• _SUPPLIED INFORMATION_:
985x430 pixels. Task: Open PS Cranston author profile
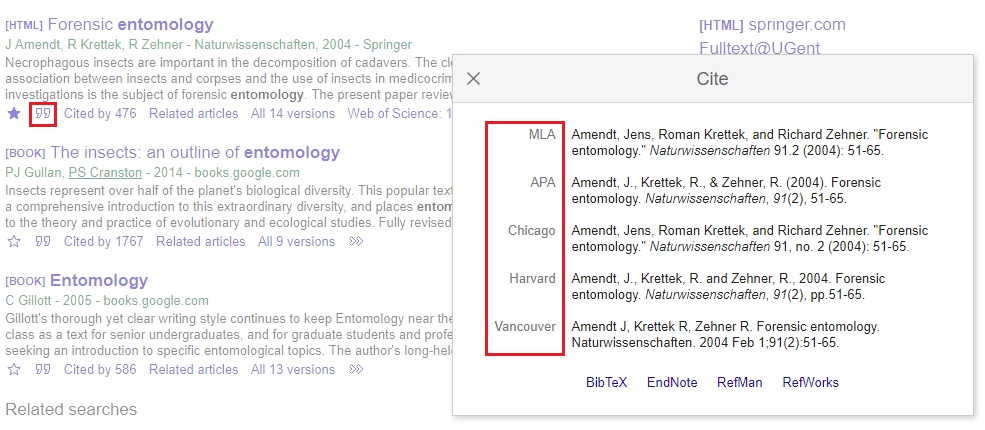[x=105, y=172]
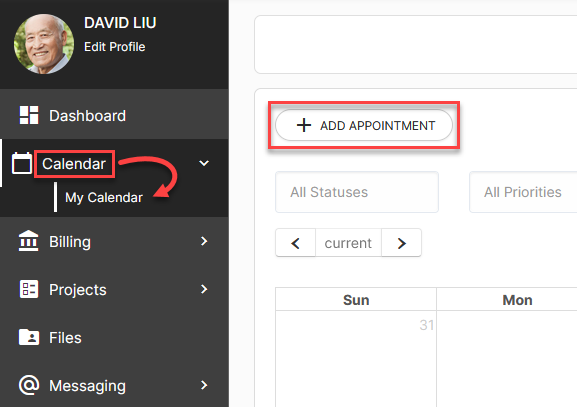Collapse the Calendar menu chevron
The height and width of the screenshot is (407, 577).
(x=204, y=163)
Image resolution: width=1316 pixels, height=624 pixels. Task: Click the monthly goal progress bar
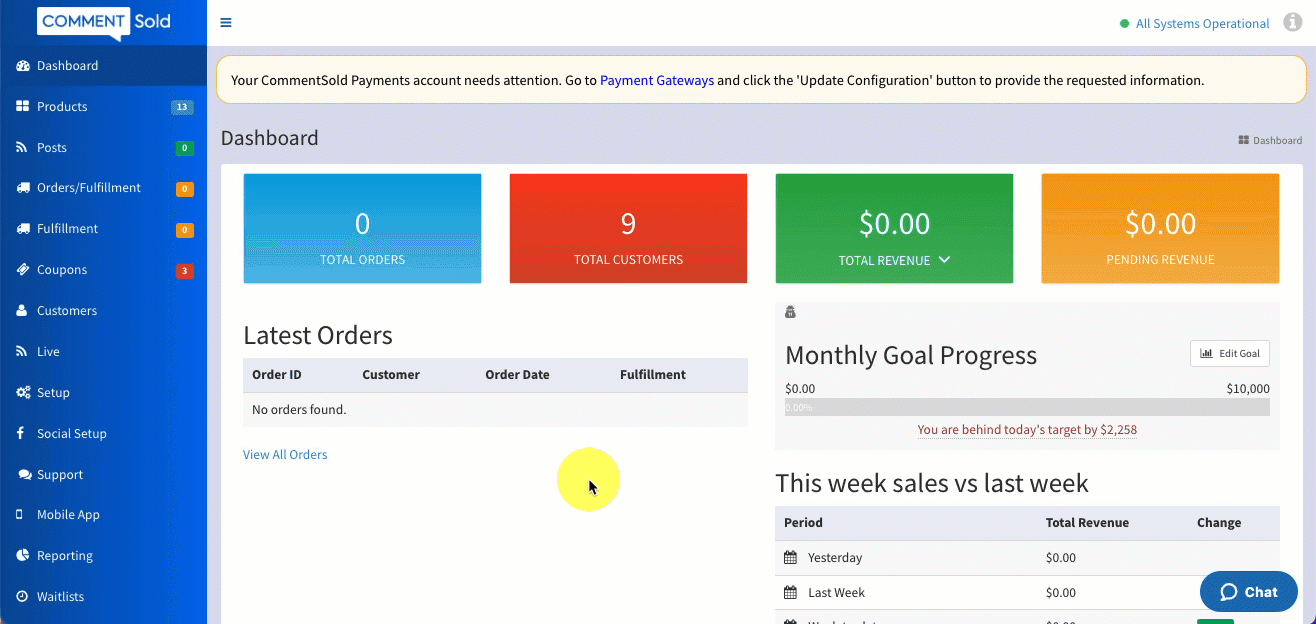pyautogui.click(x=1027, y=408)
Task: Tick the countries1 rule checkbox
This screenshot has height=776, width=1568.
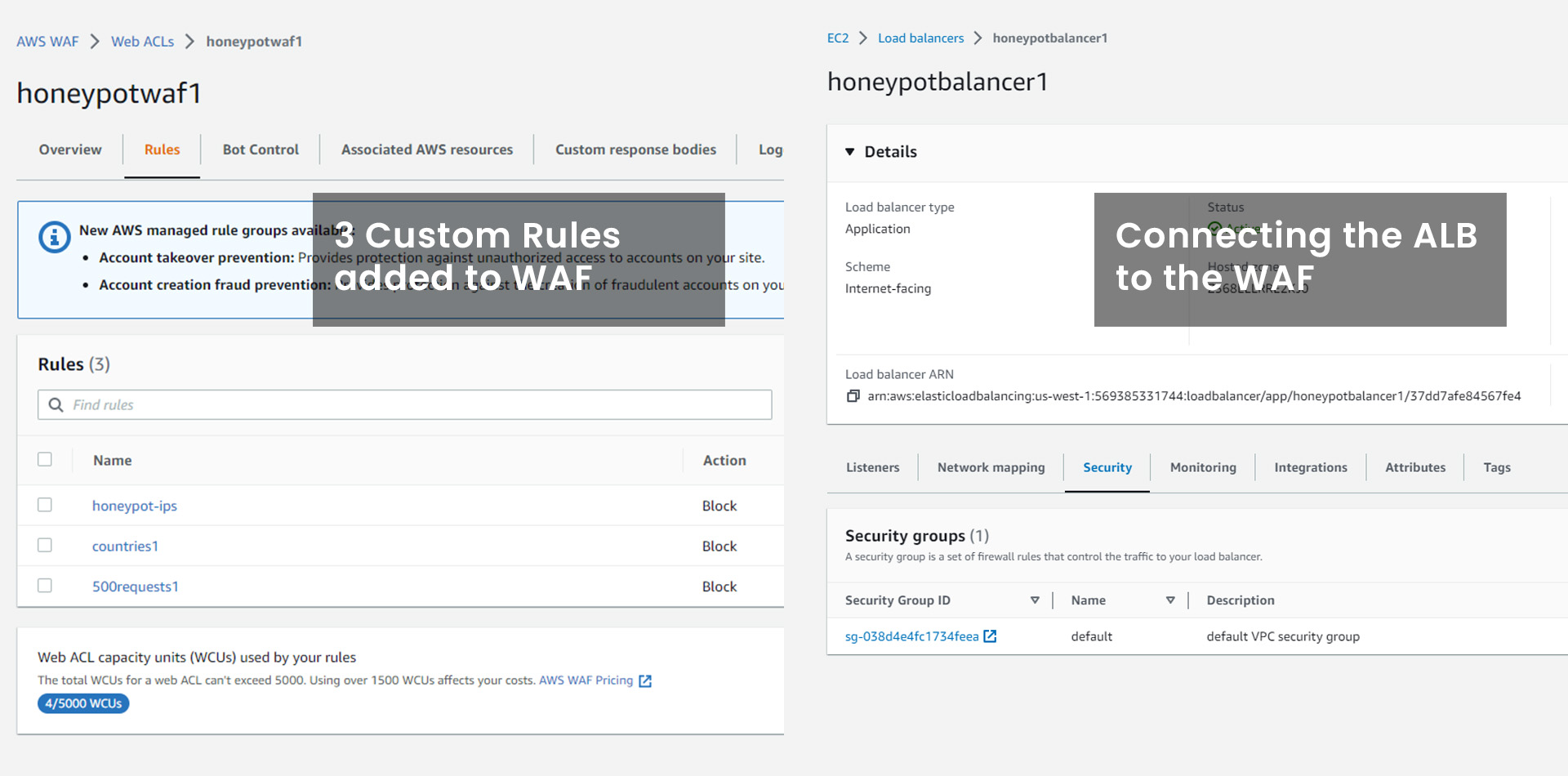Action: tap(45, 545)
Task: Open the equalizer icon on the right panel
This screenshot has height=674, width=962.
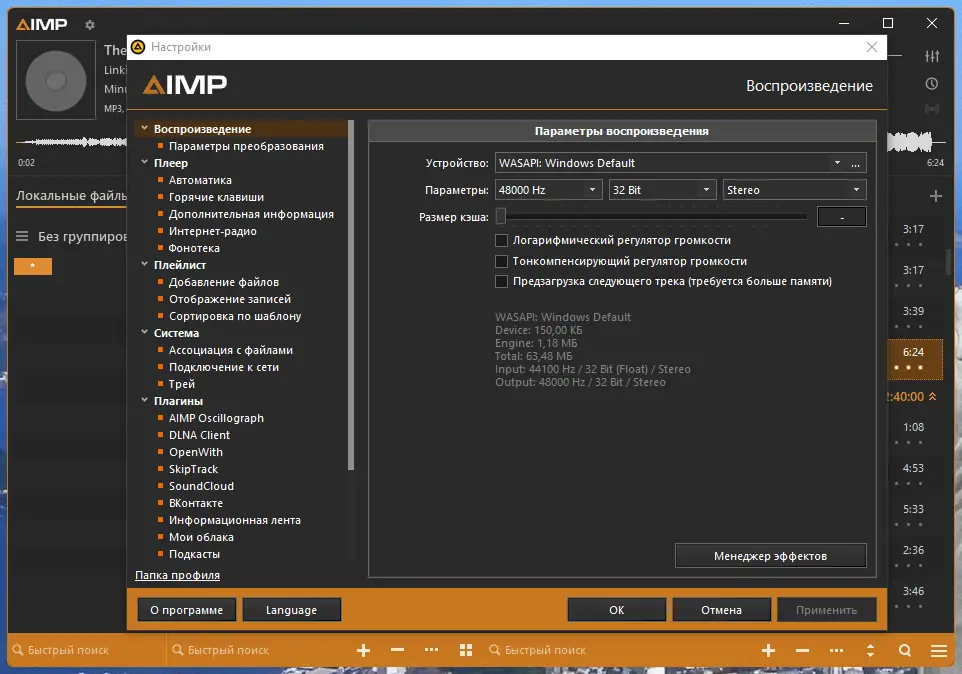Action: pos(932,57)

• _WORK INSTRUCTION_: Your response should reproduce the entire listing verbatim, minus the pictures.

• _WORKED SOLUTION_:
985x430 pixels. Task: Open PS Cranston author profile
[x=105, y=172]
Collapse the Calendar menu chevron
The height and width of the screenshot is (407, 577).
(x=204, y=163)
Image resolution: width=1316 pixels, height=624 pixels. Task: Click the monthly goal progress bar
pyautogui.click(x=1027, y=408)
Task: Tick the countries1 rule checkbox
This screenshot has height=776, width=1568.
Action: tap(45, 545)
Task: Open the equalizer icon on the right panel
This screenshot has height=674, width=962.
Action: pos(932,57)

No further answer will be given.